Task to complete => Reproduce each line of the records below verbatim, keeping every character and line break as it is.

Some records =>
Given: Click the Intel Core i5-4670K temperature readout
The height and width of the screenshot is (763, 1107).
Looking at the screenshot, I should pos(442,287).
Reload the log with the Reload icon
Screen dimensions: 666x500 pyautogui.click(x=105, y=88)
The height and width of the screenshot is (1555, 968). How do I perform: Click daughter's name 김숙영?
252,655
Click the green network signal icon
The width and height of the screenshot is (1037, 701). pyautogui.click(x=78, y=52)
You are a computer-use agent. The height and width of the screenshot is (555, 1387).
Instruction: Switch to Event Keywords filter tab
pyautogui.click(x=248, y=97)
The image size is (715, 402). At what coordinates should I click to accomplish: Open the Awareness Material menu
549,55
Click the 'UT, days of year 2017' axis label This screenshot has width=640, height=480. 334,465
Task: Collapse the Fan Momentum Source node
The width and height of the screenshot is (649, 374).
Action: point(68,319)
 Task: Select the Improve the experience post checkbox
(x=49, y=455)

Written solution =>
Given: Click the Intel Core i5-4670K temperature readout
The height and width of the screenshot is (763, 1107).
Looking at the screenshot, I should pos(442,287).
Reload the log with the Reload icon
Screen dimensions: 666x500 pyautogui.click(x=105, y=88)
The height and width of the screenshot is (1555, 968). How do I perform: Click daughter's name 김숙영?
252,655
Click the green network signal icon
The width and height of the screenshot is (1037, 701). pyautogui.click(x=78, y=52)
You are a computer-use agent. The height and width of the screenshot is (555, 1387).
Instruction: Switch to Event Keywords filter tab
pyautogui.click(x=248, y=97)
The image size is (715, 402). At what coordinates should I click to accomplish: Open the Awareness Material menu
549,55
Click the 'UT, days of year 2017' axis label This screenshot has width=640, height=480. 334,465
Task: Collapse the Fan Momentum Source node
The width and height of the screenshot is (649, 374).
Action: point(68,319)
 Task: Select the Improve the experience post checkbox
(x=49, y=455)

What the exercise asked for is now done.